_THE PROBLEM_
Return the data below in full. Keep each character unchanged.

Source data:
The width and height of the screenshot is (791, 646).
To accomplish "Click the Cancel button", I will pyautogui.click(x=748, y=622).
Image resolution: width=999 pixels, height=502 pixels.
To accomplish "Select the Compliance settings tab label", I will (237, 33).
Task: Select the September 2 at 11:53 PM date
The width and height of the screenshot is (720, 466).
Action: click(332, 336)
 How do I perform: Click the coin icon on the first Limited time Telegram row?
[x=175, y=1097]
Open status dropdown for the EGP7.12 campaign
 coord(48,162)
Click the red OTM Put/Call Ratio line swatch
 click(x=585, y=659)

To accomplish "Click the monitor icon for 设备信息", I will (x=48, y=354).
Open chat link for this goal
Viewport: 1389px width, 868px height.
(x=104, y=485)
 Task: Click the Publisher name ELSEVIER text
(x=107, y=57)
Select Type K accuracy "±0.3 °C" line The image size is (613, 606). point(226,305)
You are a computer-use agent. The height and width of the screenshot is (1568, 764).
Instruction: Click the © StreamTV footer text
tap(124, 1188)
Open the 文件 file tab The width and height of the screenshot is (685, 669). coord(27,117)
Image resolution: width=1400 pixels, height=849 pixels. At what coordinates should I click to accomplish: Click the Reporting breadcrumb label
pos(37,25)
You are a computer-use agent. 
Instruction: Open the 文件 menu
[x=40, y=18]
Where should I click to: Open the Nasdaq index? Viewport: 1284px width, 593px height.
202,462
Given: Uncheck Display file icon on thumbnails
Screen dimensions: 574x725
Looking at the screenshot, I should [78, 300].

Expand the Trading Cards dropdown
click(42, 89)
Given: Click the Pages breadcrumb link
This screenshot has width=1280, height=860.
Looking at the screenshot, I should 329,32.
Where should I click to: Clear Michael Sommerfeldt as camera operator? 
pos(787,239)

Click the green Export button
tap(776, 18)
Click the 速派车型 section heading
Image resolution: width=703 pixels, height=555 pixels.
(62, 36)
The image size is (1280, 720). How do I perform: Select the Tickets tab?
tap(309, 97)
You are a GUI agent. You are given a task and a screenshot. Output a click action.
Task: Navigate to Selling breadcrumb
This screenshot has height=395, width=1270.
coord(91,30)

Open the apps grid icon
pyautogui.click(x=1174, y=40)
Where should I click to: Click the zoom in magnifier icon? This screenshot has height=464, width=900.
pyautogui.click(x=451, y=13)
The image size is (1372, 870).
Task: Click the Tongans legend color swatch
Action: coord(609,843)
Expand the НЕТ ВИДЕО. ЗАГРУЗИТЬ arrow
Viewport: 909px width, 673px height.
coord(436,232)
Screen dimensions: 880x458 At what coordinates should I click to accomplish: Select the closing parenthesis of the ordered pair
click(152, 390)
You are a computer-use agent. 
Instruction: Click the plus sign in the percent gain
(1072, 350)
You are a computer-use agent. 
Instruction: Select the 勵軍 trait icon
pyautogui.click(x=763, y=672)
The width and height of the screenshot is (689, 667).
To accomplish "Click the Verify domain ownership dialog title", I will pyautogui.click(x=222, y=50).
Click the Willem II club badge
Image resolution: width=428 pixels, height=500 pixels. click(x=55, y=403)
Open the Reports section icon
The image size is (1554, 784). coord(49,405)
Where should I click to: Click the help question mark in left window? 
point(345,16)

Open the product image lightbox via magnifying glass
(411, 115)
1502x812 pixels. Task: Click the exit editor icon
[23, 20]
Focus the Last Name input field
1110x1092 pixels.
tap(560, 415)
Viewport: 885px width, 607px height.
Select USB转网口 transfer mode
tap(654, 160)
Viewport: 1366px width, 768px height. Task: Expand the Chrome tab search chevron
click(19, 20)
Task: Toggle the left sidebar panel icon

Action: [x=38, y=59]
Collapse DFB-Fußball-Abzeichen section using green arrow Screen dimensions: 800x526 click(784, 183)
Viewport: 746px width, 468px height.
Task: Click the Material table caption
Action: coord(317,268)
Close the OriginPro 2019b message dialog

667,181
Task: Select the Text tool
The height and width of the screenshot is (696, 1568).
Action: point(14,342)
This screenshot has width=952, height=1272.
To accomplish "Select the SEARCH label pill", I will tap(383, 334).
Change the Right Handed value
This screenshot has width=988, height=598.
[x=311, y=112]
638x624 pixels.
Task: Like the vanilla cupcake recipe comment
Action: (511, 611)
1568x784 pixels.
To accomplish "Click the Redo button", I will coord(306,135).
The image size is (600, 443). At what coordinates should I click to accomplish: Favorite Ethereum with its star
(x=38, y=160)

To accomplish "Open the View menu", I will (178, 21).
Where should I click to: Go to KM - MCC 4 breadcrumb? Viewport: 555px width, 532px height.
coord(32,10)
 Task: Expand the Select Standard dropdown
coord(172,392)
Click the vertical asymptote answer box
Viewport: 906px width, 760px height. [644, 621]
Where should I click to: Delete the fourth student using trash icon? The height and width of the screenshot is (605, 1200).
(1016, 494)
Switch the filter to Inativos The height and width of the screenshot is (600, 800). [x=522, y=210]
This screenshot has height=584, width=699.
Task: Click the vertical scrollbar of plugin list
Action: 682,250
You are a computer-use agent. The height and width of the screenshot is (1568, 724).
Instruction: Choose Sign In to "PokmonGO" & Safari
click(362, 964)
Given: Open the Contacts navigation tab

_PROBLEM SOLUTION_
The width and height of the screenshot is (791, 646).
To accomplish "Click the Cancel button", I will pyautogui.click(x=748, y=622).
Image resolution: width=999 pixels, height=502 pixels.
To accomplish "Select the Compliance settings tab label", I will (237, 33).
Task: Select the September 2 at 11:53 PM date
The width and height of the screenshot is (720, 466).
Action: click(332, 336)
 How do I perform: Click the coin icon on the first Limited time Telegram row?
[x=175, y=1097]
Open status dropdown for the EGP7.12 campaign
 coord(48,162)
Click the red OTM Put/Call Ratio line swatch
 click(x=585, y=659)

To accomplish "Click the monitor icon for 设备信息", I will (x=48, y=354).
Open chat link for this goal
Viewport: 1389px width, 868px height.
(x=104, y=485)
 Task: Click the Publisher name ELSEVIER text
(x=107, y=57)
Select Type K accuracy "±0.3 °C" line The image size is (613, 606). point(226,305)
You are a computer-use agent. The height and width of the screenshot is (1568, 764).
Instruction: Click the © StreamTV footer text
tap(124, 1188)
Open the 文件 file tab The width and height of the screenshot is (685, 669). coord(27,117)
Image resolution: width=1400 pixels, height=849 pixels. At what coordinates should I click to accomplish: Click the Reporting breadcrumb label
pos(37,25)
You are a computer-use agent. 
Instruction: Open the 文件 menu
[x=40, y=18]
Where should I click to: Open the Nasdaq index? Viewport: 1284px width, 593px height.
202,462
Given: Uncheck Display file icon on thumbnails
Screen dimensions: 574x725
Looking at the screenshot, I should [78, 300].

Expand the Trading Cards dropdown
click(42, 89)
Given: Click the Pages breadcrumb link
This screenshot has width=1280, height=860.
Looking at the screenshot, I should 329,32.
Where should I click to: Clear Michael Sommerfeldt as camera operator? 
pos(787,239)

Click the green Export button
tap(776, 18)
Click the 速派车型 section heading
Image resolution: width=703 pixels, height=555 pixels.
(62, 36)
The image size is (1280, 720). How do I perform: Select the Tickets tab?
tap(309, 97)
You are a GUI agent. You are given a task and a screenshot. Output a click action.
Task: Navigate to Selling breadcrumb
This screenshot has height=395, width=1270.
coord(91,30)

Open the apps grid icon
pyautogui.click(x=1174, y=40)
Where should I click to: Click the zoom in magnifier icon? This screenshot has height=464, width=900.
pyautogui.click(x=451, y=13)
The image size is (1372, 870).
Task: Click the Tongans legend color swatch
Action: coord(609,843)
Expand the НЕТ ВИДЕО. ЗАГРУЗИТЬ arrow
Viewport: 909px width, 673px height.
coord(436,232)
Screen dimensions: 880x458 At what coordinates should I click to accomplish: Select the closing parenthesis of the ordered pair
click(152, 390)
You are a computer-use agent. 
Instruction: Click the plus sign in the percent gain
(1072, 350)
You are a computer-use agent. 
Instruction: Select the 勵軍 trait icon
pyautogui.click(x=763, y=672)
The width and height of the screenshot is (689, 667).
To accomplish "Click the Verify domain ownership dialog title", I will pyautogui.click(x=222, y=50).
Click the Willem II club badge
Image resolution: width=428 pixels, height=500 pixels. click(x=55, y=403)
Open the Reports section icon
The image size is (1554, 784). coord(49,405)
Where should I click to: Click the help question mark in left window? 
point(345,16)

Open the product image lightbox via magnifying glass
(411, 115)
1502x812 pixels. Task: Click the exit editor icon
[23, 20]
Focus the Last Name input field
1110x1092 pixels.
tap(560, 415)
Viewport: 885px width, 607px height.
Select USB转网口 transfer mode
tap(654, 160)
Viewport: 1366px width, 768px height. Task: Expand the Chrome tab search chevron
click(19, 20)
Task: Toggle the left sidebar panel icon

Action: [x=38, y=59]
Collapse DFB-Fußball-Abzeichen section using green arrow Screen dimensions: 800x526 click(784, 183)
Viewport: 746px width, 468px height.
Task: Click the Material table caption
Action: coord(317,268)
Close the OriginPro 2019b message dialog

667,181
Task: Select the Text tool
The height and width of the screenshot is (696, 1568).
Action: point(14,342)
This screenshot has width=952, height=1272.
To accomplish "Select the SEARCH label pill", I will tap(383, 334).
Change the Right Handed value
This screenshot has width=988, height=598.
[x=311, y=112]
638x624 pixels.
Task: Like the vanilla cupcake recipe comment
Action: (511, 611)
1568x784 pixels.
To accomplish "Click the Redo button", I will coord(306,135).
The image size is (600, 443). At what coordinates should I click to accomplish: Favorite Ethereum with its star
(x=38, y=160)

To accomplish "Open the View menu", I will (178, 21).
Where should I click to: Go to KM - MCC 4 breadcrumb? Viewport: 555px width, 532px height.
coord(32,10)
 Task: Expand the Select Standard dropdown
coord(172,392)
Click the vertical asymptote answer box
Viewport: 906px width, 760px height. [644, 621]
Where should I click to: Delete the fourth student using trash icon? The height and width of the screenshot is (605, 1200).
(1016, 494)
Switch the filter to Inativos The height and width of the screenshot is (600, 800). [x=522, y=210]
This screenshot has height=584, width=699.
Task: Click the vertical scrollbar of plugin list
Action: 682,250
You are a computer-use agent. The height and width of the screenshot is (1568, 724).
Instruction: Choose Sign In to "PokmonGO" & Safari
click(362, 964)
Given: Open the Contacts navigation tab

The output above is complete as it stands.